**** Records for this exercise ****
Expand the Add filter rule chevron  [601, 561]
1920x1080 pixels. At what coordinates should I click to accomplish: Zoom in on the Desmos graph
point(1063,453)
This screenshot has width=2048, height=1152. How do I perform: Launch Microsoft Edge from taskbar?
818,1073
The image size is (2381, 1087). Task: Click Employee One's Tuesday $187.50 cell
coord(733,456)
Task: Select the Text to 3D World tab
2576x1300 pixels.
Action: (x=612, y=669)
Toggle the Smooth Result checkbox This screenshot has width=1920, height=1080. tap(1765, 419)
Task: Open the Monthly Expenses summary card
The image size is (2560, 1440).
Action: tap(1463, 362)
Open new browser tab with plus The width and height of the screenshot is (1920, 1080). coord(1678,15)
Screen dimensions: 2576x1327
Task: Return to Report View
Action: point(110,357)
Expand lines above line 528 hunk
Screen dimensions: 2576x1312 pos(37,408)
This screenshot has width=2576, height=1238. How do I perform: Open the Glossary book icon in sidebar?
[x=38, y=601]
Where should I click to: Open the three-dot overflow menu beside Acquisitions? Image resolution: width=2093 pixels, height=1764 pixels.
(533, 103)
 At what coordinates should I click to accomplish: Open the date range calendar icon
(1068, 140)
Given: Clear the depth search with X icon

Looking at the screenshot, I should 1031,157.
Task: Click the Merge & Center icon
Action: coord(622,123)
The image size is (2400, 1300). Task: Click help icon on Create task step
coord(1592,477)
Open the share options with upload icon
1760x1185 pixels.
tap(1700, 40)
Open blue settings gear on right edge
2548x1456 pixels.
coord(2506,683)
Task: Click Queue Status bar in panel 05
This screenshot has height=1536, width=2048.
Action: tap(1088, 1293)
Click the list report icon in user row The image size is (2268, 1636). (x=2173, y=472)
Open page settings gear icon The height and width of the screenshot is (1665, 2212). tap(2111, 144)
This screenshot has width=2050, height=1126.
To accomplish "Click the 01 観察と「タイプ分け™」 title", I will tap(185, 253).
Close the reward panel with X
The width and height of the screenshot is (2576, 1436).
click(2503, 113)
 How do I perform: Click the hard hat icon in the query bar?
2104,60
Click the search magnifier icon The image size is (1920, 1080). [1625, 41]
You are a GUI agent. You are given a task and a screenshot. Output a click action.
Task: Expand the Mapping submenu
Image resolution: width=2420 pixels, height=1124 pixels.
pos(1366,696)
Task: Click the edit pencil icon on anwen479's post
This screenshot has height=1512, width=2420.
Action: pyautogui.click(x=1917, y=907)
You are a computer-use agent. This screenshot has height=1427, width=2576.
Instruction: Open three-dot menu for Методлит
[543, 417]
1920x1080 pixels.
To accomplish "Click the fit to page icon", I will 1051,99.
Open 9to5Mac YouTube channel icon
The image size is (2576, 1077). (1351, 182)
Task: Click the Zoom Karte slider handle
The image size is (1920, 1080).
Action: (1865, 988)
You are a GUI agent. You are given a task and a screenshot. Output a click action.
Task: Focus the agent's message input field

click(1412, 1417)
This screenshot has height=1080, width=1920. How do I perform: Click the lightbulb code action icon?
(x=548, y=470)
****
• _Task brief_: The response has to contain every record shown above, unaltered and complete.

• _Exercise output_:
Expand the Add filter rule chevron  [601, 561]
1920x1080 pixels. At what coordinates should I click to accomplish: Zoom in on the Desmos graph
point(1063,453)
This screenshot has width=2048, height=1152. How do I perform: Launch Microsoft Edge from taskbar?
818,1073
The image size is (2381, 1087). Task: Click Employee One's Tuesday $187.50 cell
coord(733,456)
Task: Select the Text to 3D World tab
2576x1300 pixels.
Action: (x=612, y=669)
Toggle the Smooth Result checkbox This screenshot has width=1920, height=1080. tap(1765, 419)
Task: Open the Monthly Expenses summary card
The image size is (2560, 1440).
Action: tap(1463, 362)
Open new browser tab with plus The width and height of the screenshot is (1920, 1080). coord(1678,15)
Screen dimensions: 2576x1327
Task: Return to Report View
Action: point(110,357)
Expand lines above line 528 hunk
Screen dimensions: 2576x1312 pos(37,408)
This screenshot has width=2576, height=1238. How do I perform: Open the Glossary book icon in sidebar?
[x=38, y=601]
Where should I click to: Open the three-dot overflow menu beside Acquisitions? Image resolution: width=2093 pixels, height=1764 pixels.
(533, 103)
 At what coordinates should I click to accomplish: Open the date range calendar icon
(1068, 140)
Given: Clear the depth search with X icon

Looking at the screenshot, I should 1031,157.
Task: Click the Merge & Center icon
Action: coord(622,123)
The image size is (2400, 1300). Task: Click help icon on Create task step
coord(1592,477)
Open the share options with upload icon
1760x1185 pixels.
tap(1700, 40)
Open blue settings gear on right edge
2548x1456 pixels.
coord(2506,683)
Task: Click Queue Status bar in panel 05
This screenshot has height=1536, width=2048.
Action: tap(1088, 1293)
Click the list report icon in user row The image size is (2268, 1636). (x=2173, y=472)
Open page settings gear icon The height and width of the screenshot is (1665, 2212). tap(2111, 144)
This screenshot has width=2050, height=1126.
To accomplish "Click the 01 観察と「タイプ分け™」 title", I will tap(185, 253).
Close the reward panel with X
The width and height of the screenshot is (2576, 1436).
click(2503, 113)
 How do I perform: Click the hard hat icon in the query bar?
2104,60
Click the search magnifier icon The image size is (1920, 1080). [1625, 41]
You are a GUI agent. You are given a task and a screenshot. Output a click action.
Task: Expand the Mapping submenu
Image resolution: width=2420 pixels, height=1124 pixels.
pos(1366,696)
Task: Click the edit pencil icon on anwen479's post
This screenshot has height=1512, width=2420.
Action: pyautogui.click(x=1917, y=907)
You are a computer-use agent. This screenshot has height=1427, width=2576.
Instruction: Open three-dot menu for Методлит
[543, 417]
1920x1080 pixels.
To accomplish "Click the fit to page icon", I will 1051,99.
Open 9to5Mac YouTube channel icon
The image size is (2576, 1077). (1351, 182)
Task: Click the Zoom Karte slider handle
The image size is (1920, 1080).
Action: (1865, 988)
You are a GUI agent. You are given a task and a screenshot. Output a click action.
Task: Focus the agent's message input field

click(1412, 1417)
This screenshot has height=1080, width=1920. How do I perform: Click the lightbulb code action icon?
(x=548, y=470)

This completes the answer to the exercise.